European credit derivatives markets weakened on Tuesday, with both the benchmark iTraxx Crossover index and the investment-grade iTraxx Europe index moving wider.

By mid-morning, the Crossover index of 50 mostly high-yield corporate borrowers widened about 3bp to 331bp, while the Europe index added 1bp to 45bp. Investors are waiting for the resumption of US trading after the long Labour Day weekend, as well as for key US manufacturing data, due at 14:00GMT.
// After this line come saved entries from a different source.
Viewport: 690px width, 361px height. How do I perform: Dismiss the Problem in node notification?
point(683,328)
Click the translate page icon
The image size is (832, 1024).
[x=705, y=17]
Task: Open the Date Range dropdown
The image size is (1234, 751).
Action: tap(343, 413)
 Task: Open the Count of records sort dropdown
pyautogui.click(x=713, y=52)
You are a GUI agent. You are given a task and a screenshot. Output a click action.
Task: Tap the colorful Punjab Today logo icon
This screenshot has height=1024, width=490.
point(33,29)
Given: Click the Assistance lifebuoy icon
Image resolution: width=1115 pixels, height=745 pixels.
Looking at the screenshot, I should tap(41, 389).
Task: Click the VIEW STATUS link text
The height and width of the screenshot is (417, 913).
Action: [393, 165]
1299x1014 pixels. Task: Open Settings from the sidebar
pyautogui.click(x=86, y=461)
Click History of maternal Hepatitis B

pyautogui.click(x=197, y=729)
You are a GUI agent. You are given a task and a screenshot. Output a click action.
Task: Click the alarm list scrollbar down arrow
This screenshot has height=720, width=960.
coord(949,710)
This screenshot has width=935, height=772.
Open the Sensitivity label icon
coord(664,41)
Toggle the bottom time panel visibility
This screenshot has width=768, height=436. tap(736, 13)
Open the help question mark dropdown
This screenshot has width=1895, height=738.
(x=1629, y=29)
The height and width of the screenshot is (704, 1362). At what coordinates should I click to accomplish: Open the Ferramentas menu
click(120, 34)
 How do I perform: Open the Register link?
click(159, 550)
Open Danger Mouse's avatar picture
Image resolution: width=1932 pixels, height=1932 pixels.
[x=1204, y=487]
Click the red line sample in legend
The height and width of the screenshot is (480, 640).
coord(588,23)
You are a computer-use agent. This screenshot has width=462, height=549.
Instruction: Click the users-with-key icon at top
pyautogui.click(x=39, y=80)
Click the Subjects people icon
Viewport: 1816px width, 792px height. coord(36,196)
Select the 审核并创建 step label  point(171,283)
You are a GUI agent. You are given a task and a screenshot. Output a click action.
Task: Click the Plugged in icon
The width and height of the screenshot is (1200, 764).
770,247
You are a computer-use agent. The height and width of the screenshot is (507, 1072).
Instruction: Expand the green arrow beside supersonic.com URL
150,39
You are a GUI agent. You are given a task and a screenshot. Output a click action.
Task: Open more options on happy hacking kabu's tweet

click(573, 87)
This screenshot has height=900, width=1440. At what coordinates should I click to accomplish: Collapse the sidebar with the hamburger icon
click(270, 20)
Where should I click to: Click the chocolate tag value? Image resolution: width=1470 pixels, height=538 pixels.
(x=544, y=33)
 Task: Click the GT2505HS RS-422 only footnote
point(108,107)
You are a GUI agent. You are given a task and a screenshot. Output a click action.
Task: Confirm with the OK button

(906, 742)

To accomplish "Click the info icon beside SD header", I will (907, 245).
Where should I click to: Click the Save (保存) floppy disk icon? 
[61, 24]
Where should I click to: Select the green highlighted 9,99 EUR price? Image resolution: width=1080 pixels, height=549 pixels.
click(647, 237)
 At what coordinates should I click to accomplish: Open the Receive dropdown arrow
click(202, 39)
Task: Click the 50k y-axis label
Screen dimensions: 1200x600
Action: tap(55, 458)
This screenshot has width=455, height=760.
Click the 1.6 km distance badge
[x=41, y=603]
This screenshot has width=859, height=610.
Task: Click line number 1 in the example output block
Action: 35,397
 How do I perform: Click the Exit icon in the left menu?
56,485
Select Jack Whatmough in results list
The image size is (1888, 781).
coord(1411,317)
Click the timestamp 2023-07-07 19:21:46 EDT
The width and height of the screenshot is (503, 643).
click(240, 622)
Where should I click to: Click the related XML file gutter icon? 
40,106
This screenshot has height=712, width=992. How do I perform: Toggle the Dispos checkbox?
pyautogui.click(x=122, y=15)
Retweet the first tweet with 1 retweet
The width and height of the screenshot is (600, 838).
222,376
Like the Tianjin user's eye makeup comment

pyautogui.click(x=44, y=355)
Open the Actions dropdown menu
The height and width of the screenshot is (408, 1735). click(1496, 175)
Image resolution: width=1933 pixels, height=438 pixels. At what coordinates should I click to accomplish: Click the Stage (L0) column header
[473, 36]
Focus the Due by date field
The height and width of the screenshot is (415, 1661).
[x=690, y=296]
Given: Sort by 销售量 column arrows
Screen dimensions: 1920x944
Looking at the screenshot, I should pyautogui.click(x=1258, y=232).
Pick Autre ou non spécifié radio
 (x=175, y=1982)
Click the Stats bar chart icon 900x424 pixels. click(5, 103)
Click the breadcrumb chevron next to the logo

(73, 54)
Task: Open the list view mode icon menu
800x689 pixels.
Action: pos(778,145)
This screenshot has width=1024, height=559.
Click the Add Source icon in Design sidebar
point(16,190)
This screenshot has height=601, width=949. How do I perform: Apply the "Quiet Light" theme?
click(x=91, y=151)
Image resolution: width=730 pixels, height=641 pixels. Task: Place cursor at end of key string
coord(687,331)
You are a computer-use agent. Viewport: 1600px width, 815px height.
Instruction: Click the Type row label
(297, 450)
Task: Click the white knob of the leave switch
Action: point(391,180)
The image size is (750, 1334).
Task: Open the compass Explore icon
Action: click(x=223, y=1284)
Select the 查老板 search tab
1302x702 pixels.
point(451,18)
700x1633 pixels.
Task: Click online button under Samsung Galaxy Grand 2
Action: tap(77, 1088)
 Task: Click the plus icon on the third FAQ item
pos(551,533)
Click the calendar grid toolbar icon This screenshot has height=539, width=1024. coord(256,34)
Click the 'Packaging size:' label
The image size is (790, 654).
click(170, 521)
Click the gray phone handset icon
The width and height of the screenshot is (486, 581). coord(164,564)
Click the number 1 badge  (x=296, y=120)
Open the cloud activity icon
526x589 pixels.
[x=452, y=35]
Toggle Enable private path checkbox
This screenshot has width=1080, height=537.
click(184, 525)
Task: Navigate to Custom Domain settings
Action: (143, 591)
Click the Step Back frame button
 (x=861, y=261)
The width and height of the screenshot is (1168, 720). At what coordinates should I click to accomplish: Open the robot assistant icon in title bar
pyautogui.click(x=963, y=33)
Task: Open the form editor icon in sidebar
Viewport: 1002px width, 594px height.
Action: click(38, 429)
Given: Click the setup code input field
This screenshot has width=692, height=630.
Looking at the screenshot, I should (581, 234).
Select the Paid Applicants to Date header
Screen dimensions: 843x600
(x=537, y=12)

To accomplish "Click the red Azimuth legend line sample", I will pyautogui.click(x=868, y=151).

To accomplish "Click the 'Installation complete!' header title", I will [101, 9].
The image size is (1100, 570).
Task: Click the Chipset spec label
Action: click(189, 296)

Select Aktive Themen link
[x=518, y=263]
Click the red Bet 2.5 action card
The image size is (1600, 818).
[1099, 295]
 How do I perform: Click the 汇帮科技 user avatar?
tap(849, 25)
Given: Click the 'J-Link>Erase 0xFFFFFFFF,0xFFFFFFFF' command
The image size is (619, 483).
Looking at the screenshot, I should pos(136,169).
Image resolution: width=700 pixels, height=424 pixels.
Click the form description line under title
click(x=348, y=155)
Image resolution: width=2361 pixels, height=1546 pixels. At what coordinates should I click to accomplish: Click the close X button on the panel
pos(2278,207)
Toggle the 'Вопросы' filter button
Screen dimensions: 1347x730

UniCredit’s strategists described the tone in the markets as the calm before the storm, saying:

This could be a decisive week for credit markets as credits are currently ‘on the edge’, still in the well established trading range…Although the majority of investors already switched to the bears’ camp (which we interpret as a positive signal), the severity of the crisis is likely to intensify the longer the basic functioning of the market is distorted

Dresdner’s Willem Sels agreed, noting that when the US reopens:

The attention will now again turn to the implications of the persistent weakness in the money markets. The longer the crisis lasts, the more dangerous it gets, as the scope of investors and vehicles that need to roll their funding quickly widens. We are looking for further credit spread widening.

In single-name news, the cancellation of oil firm Repsol and Gas Natural’s Gassi Touil project with Algeria’s state-owned Sonatrach pushed Repsol’s five-year credit default swaps 4bp wider to 70bp.